To collect and analyze data regarding availability of clinical molecular genetic testing, including personnel standards and laboratory practices.
A mail survey in June 1997 of molecular genetic testing laboratory directors and assignment of a QA score based on responses to genetic testing process items.
Hospital-based, independent, and research-based molecular genetic testing laboratories in the United States.
Directors of molecular genetic testing laboratories (n = 245; response rate, 74.9%).
Laboratory process QA score, using the American College of Medical Genetics Laboratory Practice Committee standards.

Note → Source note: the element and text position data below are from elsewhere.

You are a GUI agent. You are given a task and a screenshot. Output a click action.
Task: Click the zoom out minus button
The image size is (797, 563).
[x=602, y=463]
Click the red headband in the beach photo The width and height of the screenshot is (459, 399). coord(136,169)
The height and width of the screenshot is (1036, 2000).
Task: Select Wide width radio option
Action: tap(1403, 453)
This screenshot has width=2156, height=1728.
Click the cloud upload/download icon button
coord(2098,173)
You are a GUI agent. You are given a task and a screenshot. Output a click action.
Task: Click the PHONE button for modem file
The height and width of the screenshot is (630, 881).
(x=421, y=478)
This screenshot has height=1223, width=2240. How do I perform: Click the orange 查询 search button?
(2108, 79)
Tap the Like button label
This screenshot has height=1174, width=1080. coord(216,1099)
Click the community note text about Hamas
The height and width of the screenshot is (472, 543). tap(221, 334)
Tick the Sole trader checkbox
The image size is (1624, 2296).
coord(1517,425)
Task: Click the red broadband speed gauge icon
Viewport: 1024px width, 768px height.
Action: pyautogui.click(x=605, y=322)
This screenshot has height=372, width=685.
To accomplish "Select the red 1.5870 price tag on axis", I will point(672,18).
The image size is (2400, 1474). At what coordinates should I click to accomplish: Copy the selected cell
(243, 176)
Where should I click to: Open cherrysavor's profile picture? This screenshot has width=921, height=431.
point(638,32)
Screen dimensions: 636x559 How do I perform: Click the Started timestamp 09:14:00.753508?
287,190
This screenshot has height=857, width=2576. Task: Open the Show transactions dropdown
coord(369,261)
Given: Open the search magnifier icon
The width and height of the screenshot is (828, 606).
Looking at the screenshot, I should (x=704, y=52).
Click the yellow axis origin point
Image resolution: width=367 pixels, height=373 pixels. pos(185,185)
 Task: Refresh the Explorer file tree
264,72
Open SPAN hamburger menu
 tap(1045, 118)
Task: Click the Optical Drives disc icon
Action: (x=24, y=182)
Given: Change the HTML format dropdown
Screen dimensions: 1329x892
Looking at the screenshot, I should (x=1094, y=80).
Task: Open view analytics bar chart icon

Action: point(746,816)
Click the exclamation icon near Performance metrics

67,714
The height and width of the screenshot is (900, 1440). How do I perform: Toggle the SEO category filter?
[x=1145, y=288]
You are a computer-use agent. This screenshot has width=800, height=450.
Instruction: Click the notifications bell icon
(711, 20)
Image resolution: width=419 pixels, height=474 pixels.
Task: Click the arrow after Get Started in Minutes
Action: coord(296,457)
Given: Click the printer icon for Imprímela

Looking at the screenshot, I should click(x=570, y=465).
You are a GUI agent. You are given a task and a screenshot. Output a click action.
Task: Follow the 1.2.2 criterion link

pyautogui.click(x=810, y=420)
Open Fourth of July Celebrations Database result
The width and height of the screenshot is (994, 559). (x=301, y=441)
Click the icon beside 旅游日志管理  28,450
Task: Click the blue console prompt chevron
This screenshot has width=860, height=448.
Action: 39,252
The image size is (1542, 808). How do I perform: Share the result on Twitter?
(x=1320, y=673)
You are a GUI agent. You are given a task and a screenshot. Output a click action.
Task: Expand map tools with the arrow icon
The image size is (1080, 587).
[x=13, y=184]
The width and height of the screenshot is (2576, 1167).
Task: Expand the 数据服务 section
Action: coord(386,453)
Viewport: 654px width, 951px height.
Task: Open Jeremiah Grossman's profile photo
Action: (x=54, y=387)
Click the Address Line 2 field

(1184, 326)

The 245 responding laboratories reported availability of testing for 94 disorders. Personnel qualifications varied, although all directors had doctoral degrees. The mean QAscore was 90% (range, 44%-100%) with 36 laboratories (15%) scoring lower than 70%. Higher scores were associated with test menu size of more than 4 tests (P = .01), performance of more than 30 analyses annually (P = .01), director having a PhD vs MD degree (P = .002), director board certification (P = .03), independent (P <.001) and hospital (P = .01) laboratories vs research laboratory, participation in proficiency testing (P<.001), and Clinical Laboratory Improvement Amendment certification (P = .006). Seventy percent of laboratories provided access to genetic counseling, 69% had a confidentiality policy, and 45% required informed consent prior to testing.
The finding that a number of laboratories had QA scores that may reflect suboptimal laboratory practices suggests that both personnel qualification and laboratory practice standards are most in need of improvement to ensure quality in clinical molecular genetic testing laboratories.
可能需要对进行分子基因检测的实验室进行专门监管,以确保标准和质量保证(QA),并保障患者的知情同意权和隐私权。然而,尚未对这类实验室的当前做法进行全面分析,而这对于评估监管需求及其对检测可及性的影响至关重要。
收集并分析有关临床分子基因检测可用性的数据,包括人员标准和实验室做法。
1997年6月对分子基因检测实验室主任进行邮件调查,并根据对基因检测流程项目的回答分配质量保证分数。
美国的医院型、独立型和研究型分子基因检测实验室。
分子基因检测实验室主任(n = 245;回复率74.9%)。
使用美国医学遗传学学会实验室操作委员会标准的实验室流程质量保证分数。
245家回复的实验室报告可检测94种疾病。人员资质各不相同,尽管所有主任都拥有博士学位。平均质量保证分数为90%(范围44% - 100%),36家实验室(15%)得分低于70%。较高分数与超过4项检测项目的检测菜单规模(P = 0.01)、每年超过30次分析的执行情况(P = 0.01)、主任拥有博士学位而非医学博士学位(P = 0.002)、主任获得委员会认证(P = 0.03)、独立实验室(P < 0.001)和医院实验室(P = 0.01)相对于研究实验室、参与能力验证(P < 0.001)以及临床实验室改进修正案认证(P = 0.006)相关。70%的实验室提供遗传咨询服务,69%有保密政策,45%在检测前要求获得知情同意。
一些实验室的质量保证分数可能反映出次优的实验室做法,这一发现表明,为确保临床分子基因检测实验室的质量,人员资质和实验室操作标准最需要改进。